> Exercise objective
Reproduce the items verbatim, from the line containing "Task: Click the leftmost" through the line containing "Looking at the". Omit the pictures.

> Entries provided
++++++++++++++++++++

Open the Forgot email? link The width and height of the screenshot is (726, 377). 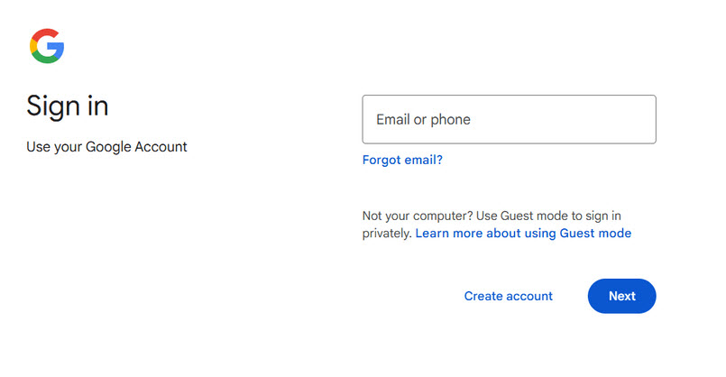[402, 160]
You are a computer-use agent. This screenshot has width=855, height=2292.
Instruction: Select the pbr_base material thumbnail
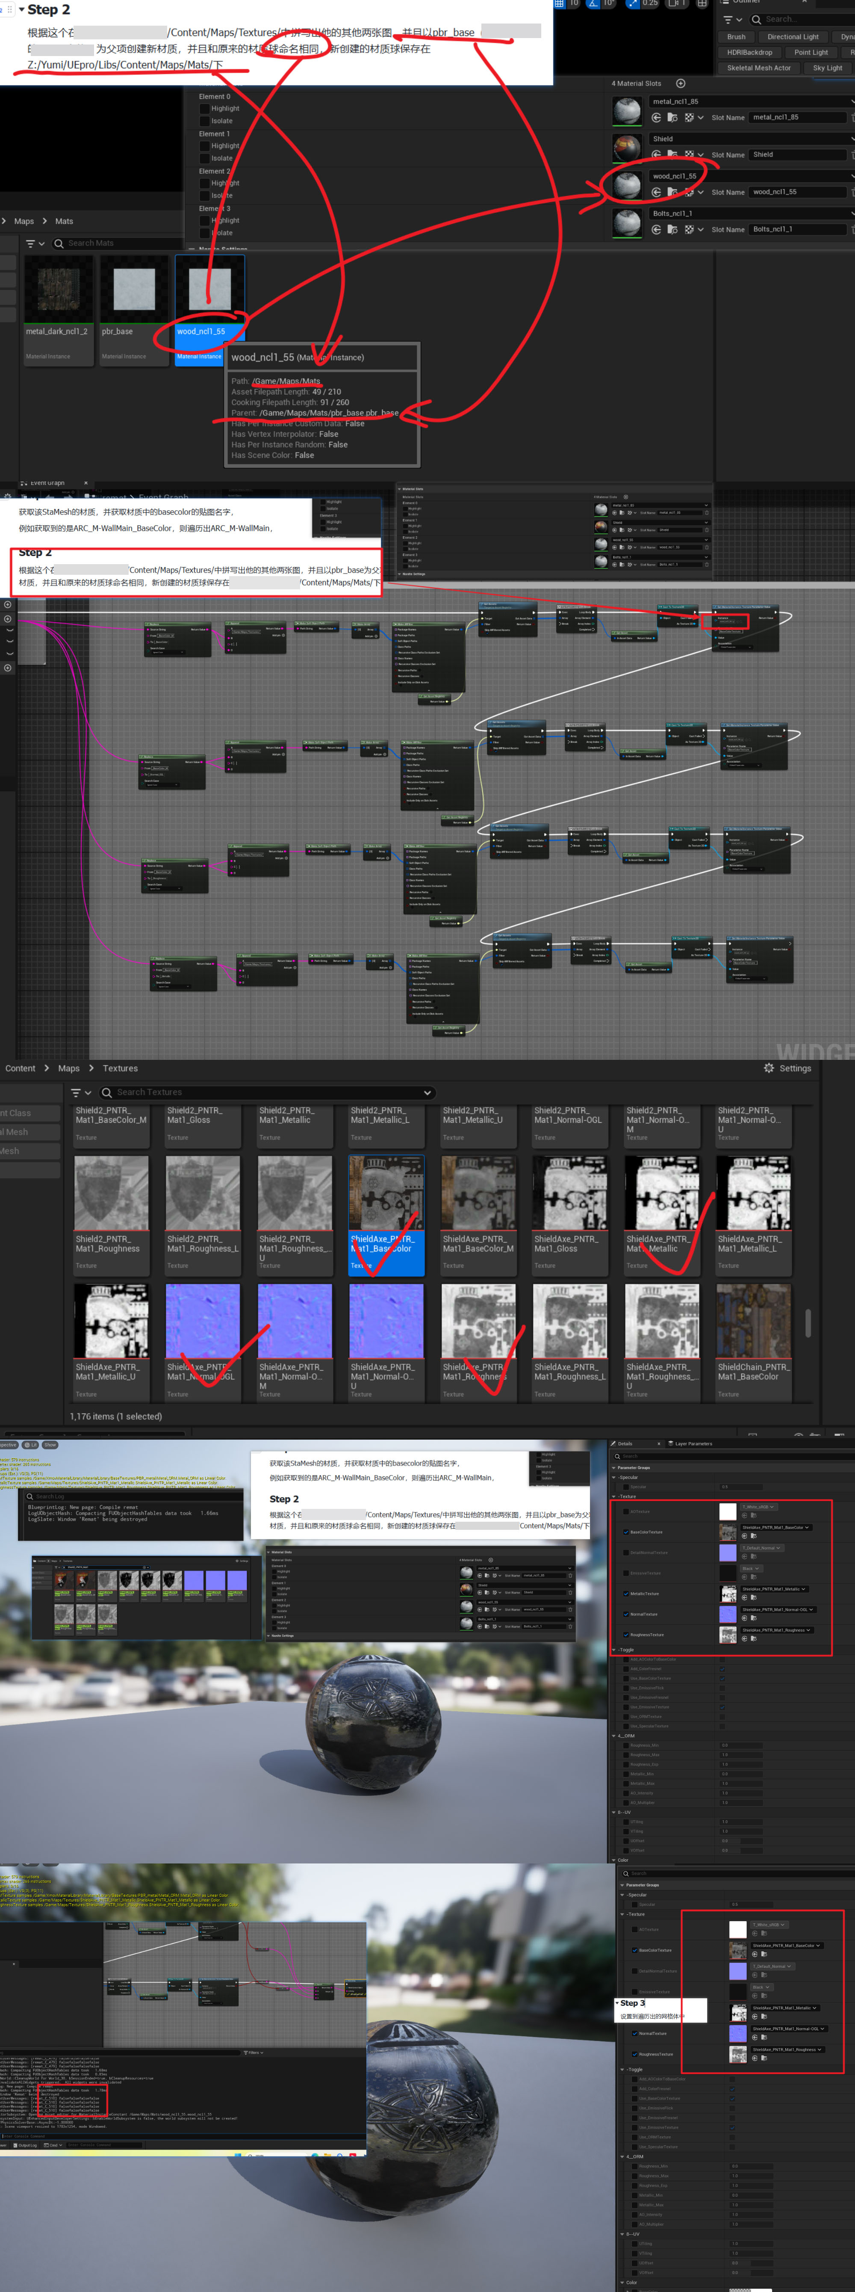point(134,290)
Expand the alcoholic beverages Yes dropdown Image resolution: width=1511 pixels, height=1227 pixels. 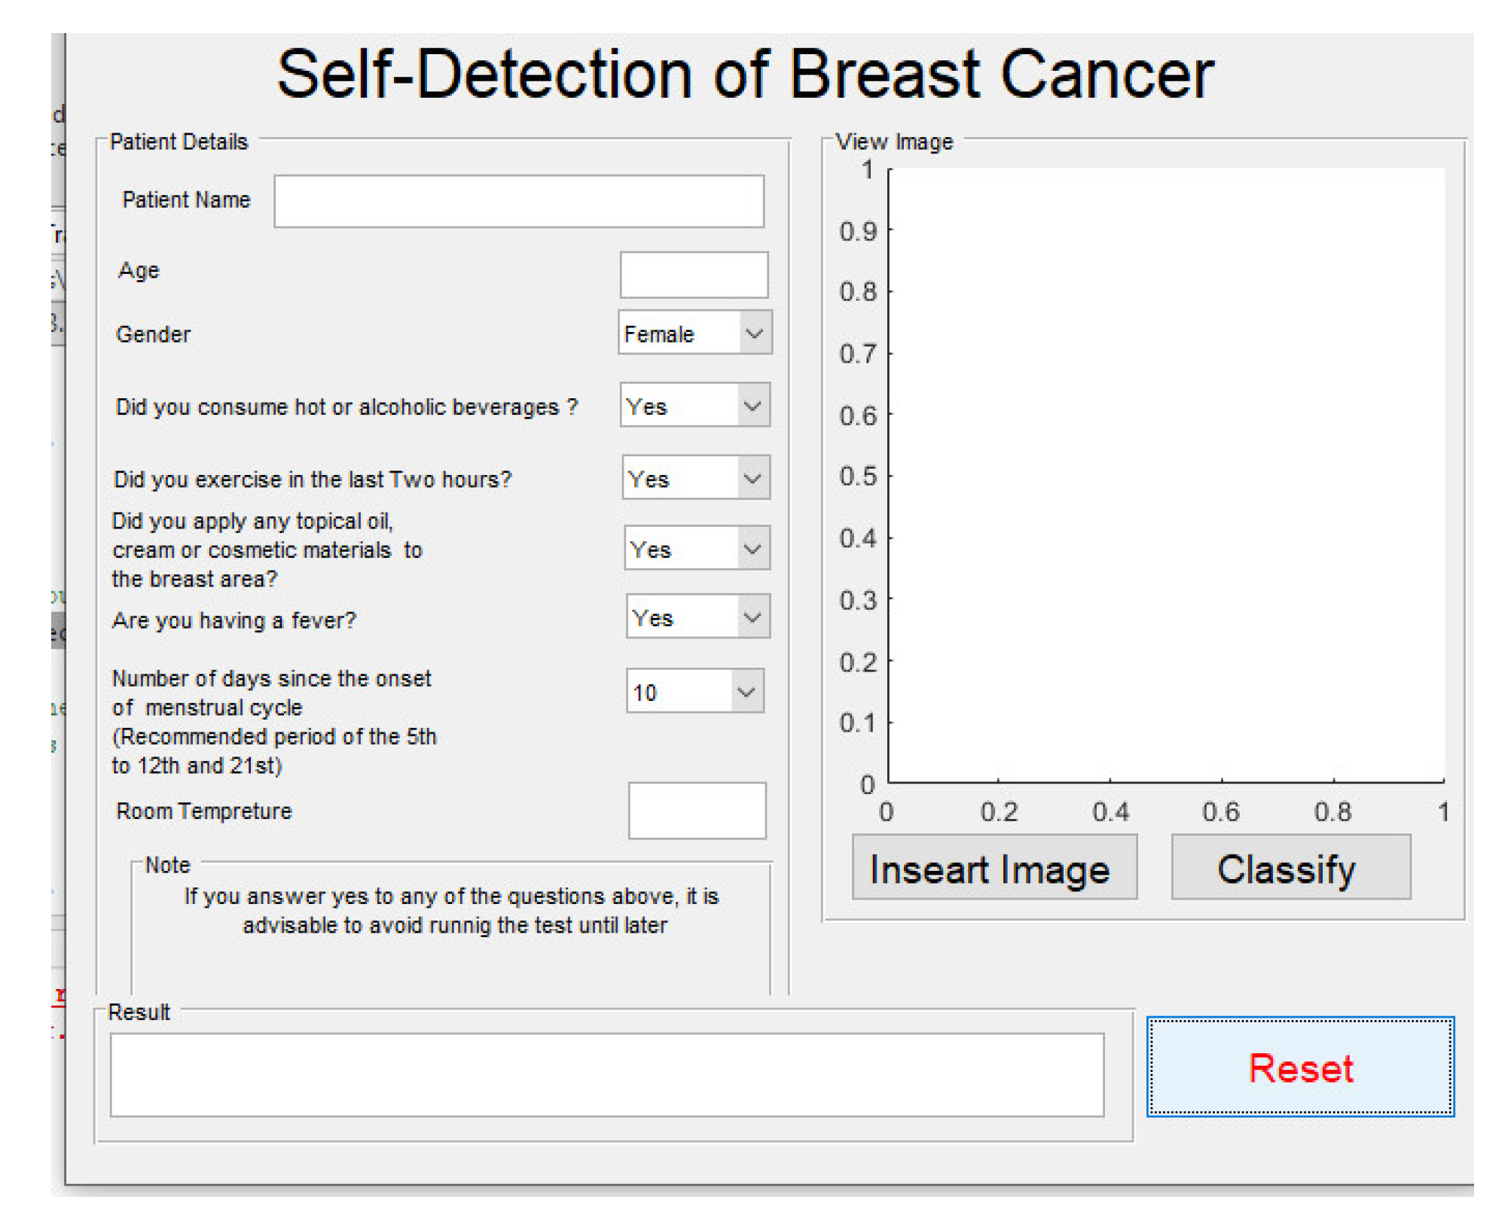point(753,406)
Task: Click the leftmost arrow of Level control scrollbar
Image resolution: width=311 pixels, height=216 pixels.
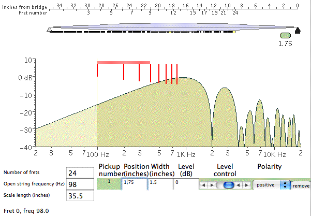Action: point(203,185)
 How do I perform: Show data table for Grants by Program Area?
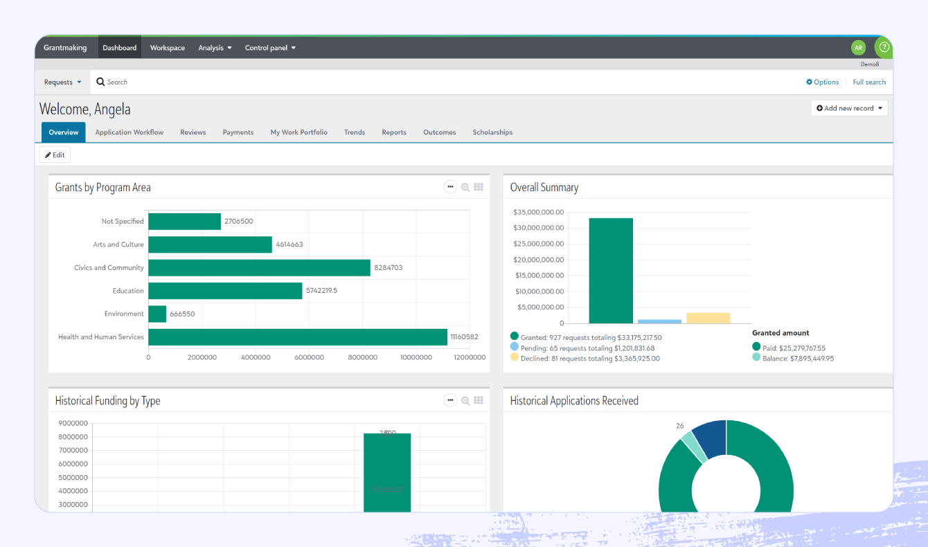pos(479,186)
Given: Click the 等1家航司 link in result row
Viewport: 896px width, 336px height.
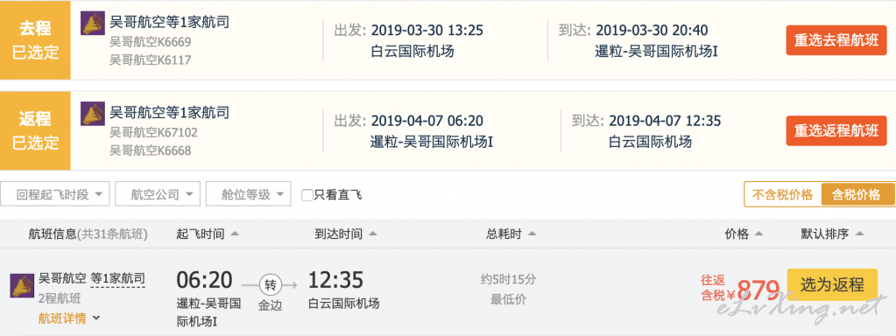Looking at the screenshot, I should pos(118,279).
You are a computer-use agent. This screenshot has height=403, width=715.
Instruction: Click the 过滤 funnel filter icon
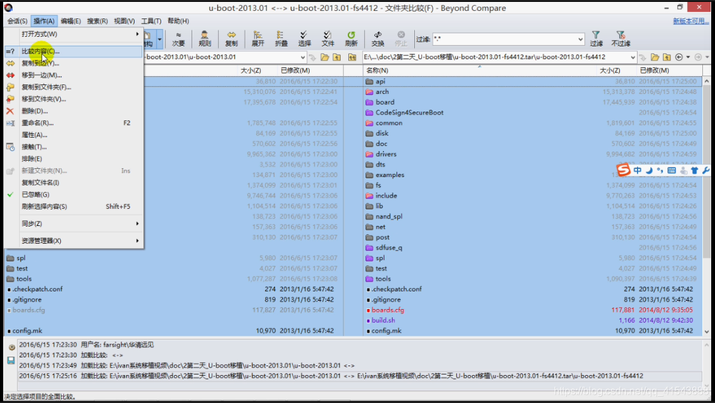click(596, 39)
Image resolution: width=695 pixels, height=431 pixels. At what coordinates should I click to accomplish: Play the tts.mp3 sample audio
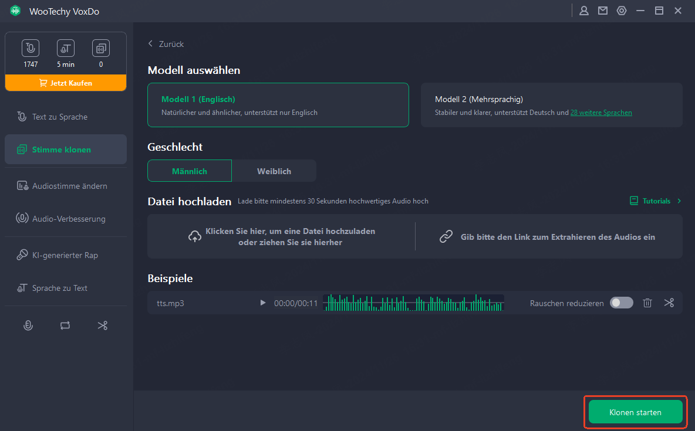262,303
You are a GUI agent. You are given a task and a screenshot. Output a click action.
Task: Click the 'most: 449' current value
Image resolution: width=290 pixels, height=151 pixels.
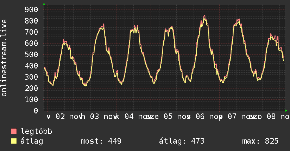[x=101, y=141]
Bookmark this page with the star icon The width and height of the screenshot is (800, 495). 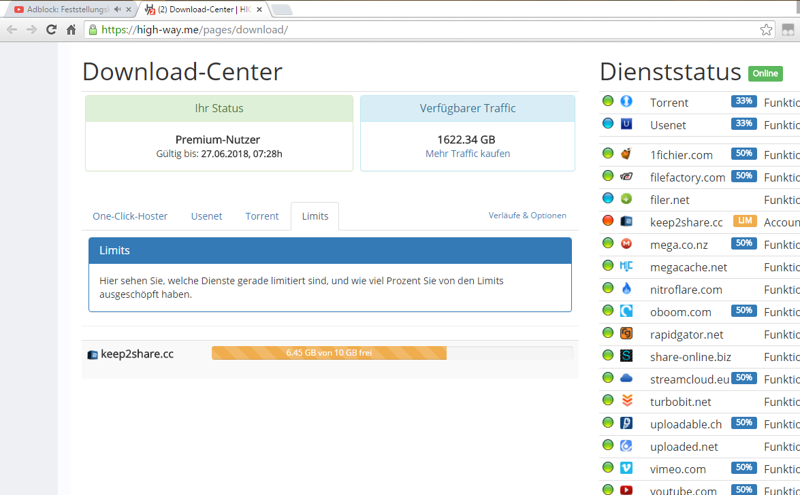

++++++++++++++++++++

> Solution to this task
Task: Click the leftmost arrow of Level control scrollbar
Image resolution: width=311 pixels, height=216 pixels.
Action: point(203,185)
 How do I perform: Show data table for Grants by Program Area?
pos(479,186)
Given: Click the 等1家航司 link in result row
Viewport: 896px width, 336px height.
Looking at the screenshot, I should pos(118,279).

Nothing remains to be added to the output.